Trecho do documento –

Alexandre Bettamio diz que o Brasil está fora do jogo dos investimentos globais e precisa fazer o dever de casa se quiser voltar a atrair recursos de longo prazo.
“Nós não estamos no big league. Estamos numa partida de várzea,” o brasileiro que lidera o investment banking global do Bank of America disse ao Brazil Journal. “Estamos longe do centro das atenções do dinheiro grosso do mundo porque não temos o princípio básico, que é ter o selo de qualidade.”
O selo de qualidade é o investment grade, que o Brasil havia conquistado no primeiro governo Lula, mas perdeu na era Dilma.
Hoje há US$ 50 trilhões de fundos globais para investir em ativos com investment grade, enquanto o pool para ativos sem este selo é de apenas US$ 2 trilhões, disse Bettamio.
Há mais de 15 anos no BofA, Bettamio foi promovido a head da América Latina em 2013. A área hoje é a geografia com a maior margem de todo o banco, e tem crescido mesmo num período de adversidade do mercado.
Em 2023, assumiu como co-head de investment banking global, o que lhe dá uma visão sobre EUA, China, Europa e a própria América Latina.
Abaixo, os principais trechos da entrevista.
O ano começou com o mercado muito animado com as agendas de desregulamentação e corte de impostos do Governo Trump. Aí veio o ‘Liberation Day’ e as tarifas que estragaram um pouco essa festa. Que avaliação você faz do dano que isso causou à credibilidade dos Estados Unidos como o lugar mais seguro de investimentos do mundo?

Conteúdo dos dados –
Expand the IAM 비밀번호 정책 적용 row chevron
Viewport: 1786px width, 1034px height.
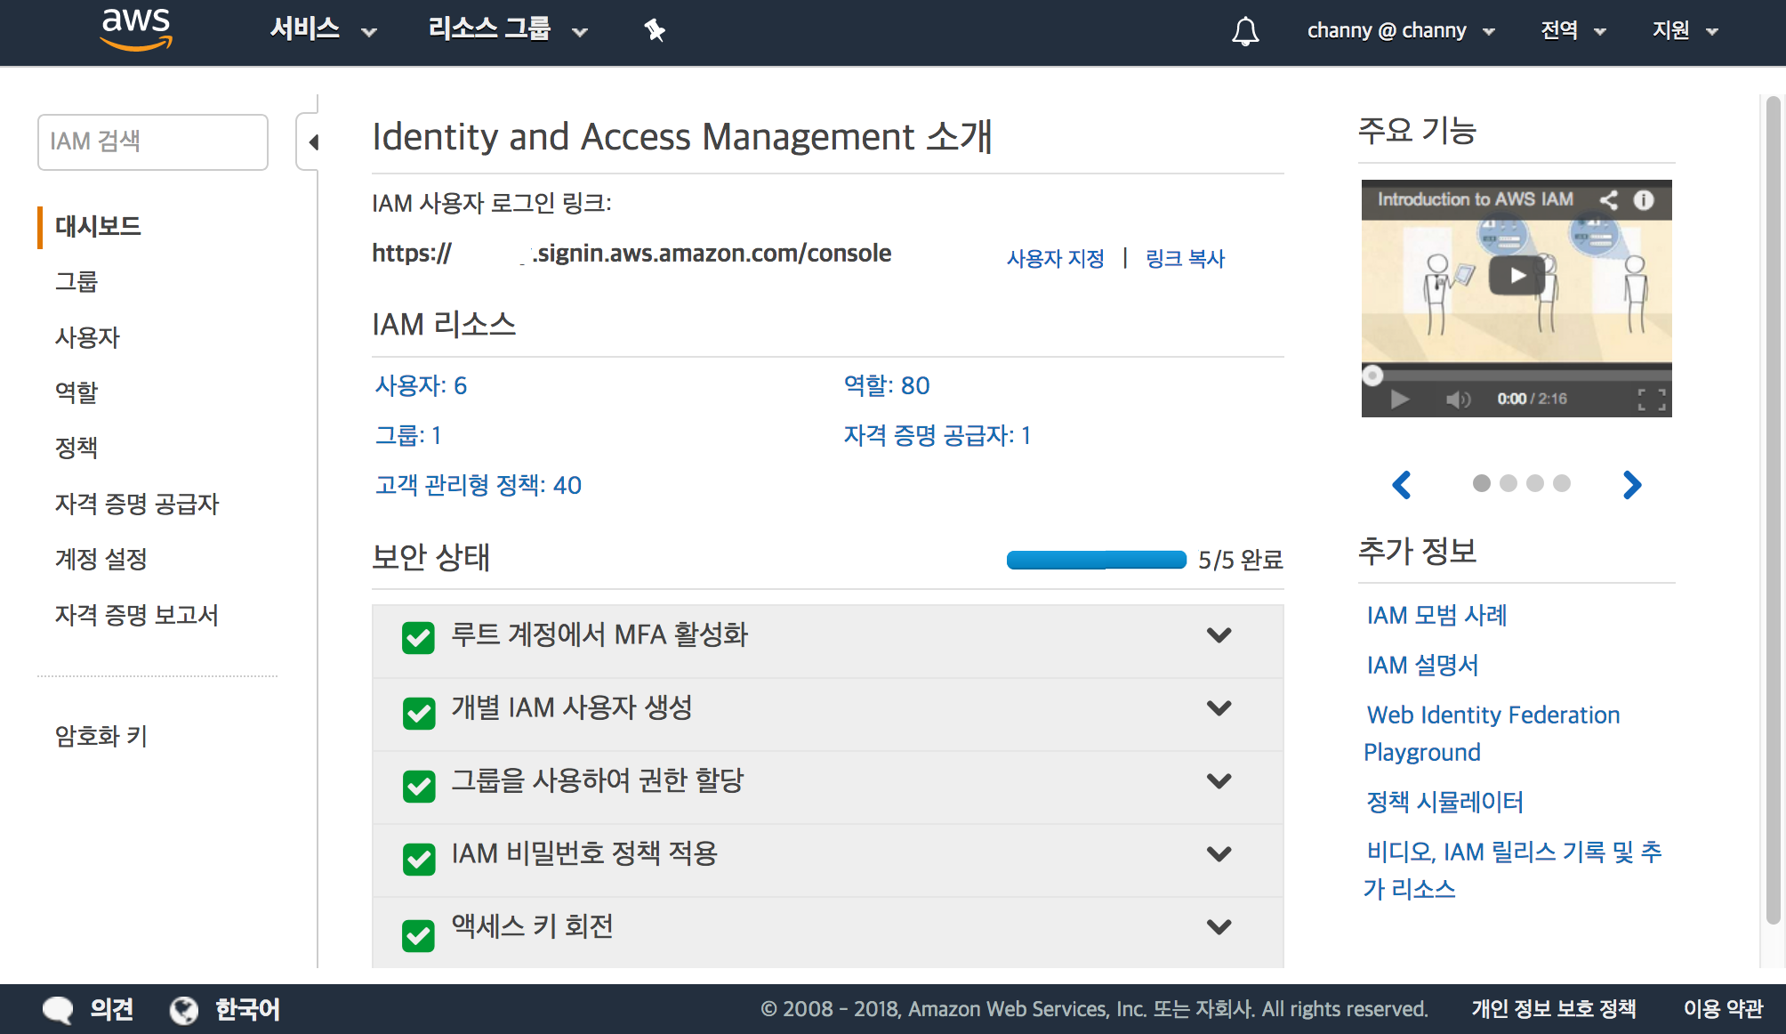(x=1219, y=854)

==

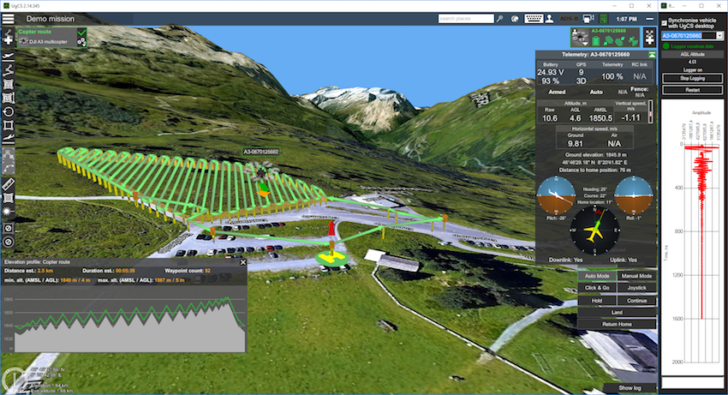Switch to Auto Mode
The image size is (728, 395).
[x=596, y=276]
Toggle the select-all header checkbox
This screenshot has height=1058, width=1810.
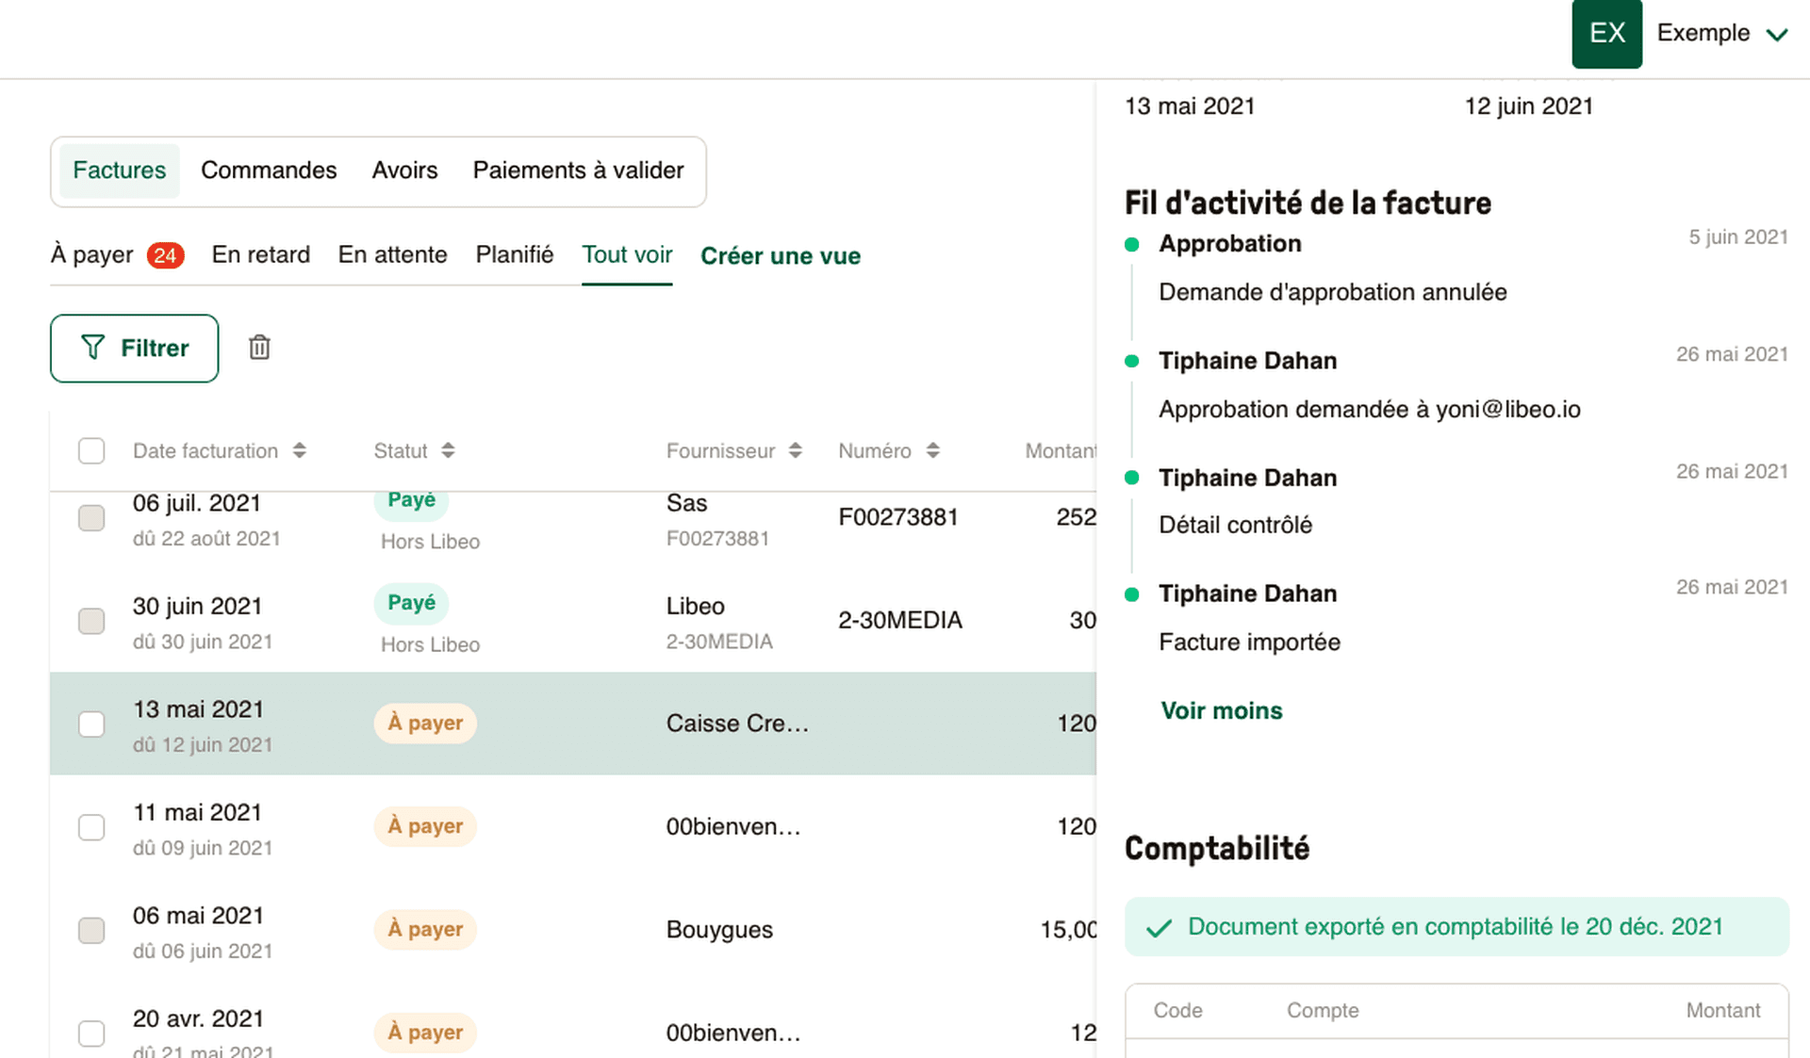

Objetivo – Digite novamente, sem nenhuma alteração, a parte do trecho da entrevista que abre com as palavras que contêm "Há mais de 15" e fecha com "própria América Latina.". As entradas não têm relação com o trecho da entrevista.

Resultado –
Há mais de 15 anos no BofA, Bettamio foi promovido a head da América Latina em 2013. A área hoje é a geografia com a maior margem de todo o banco, e tem crescido mesmo num período de adversidade do mercado.
Em 2023, assumiu como co-head de investment banking global, o que lhe dá uma visão sobre EUA, China, Europa e a própria América Latina.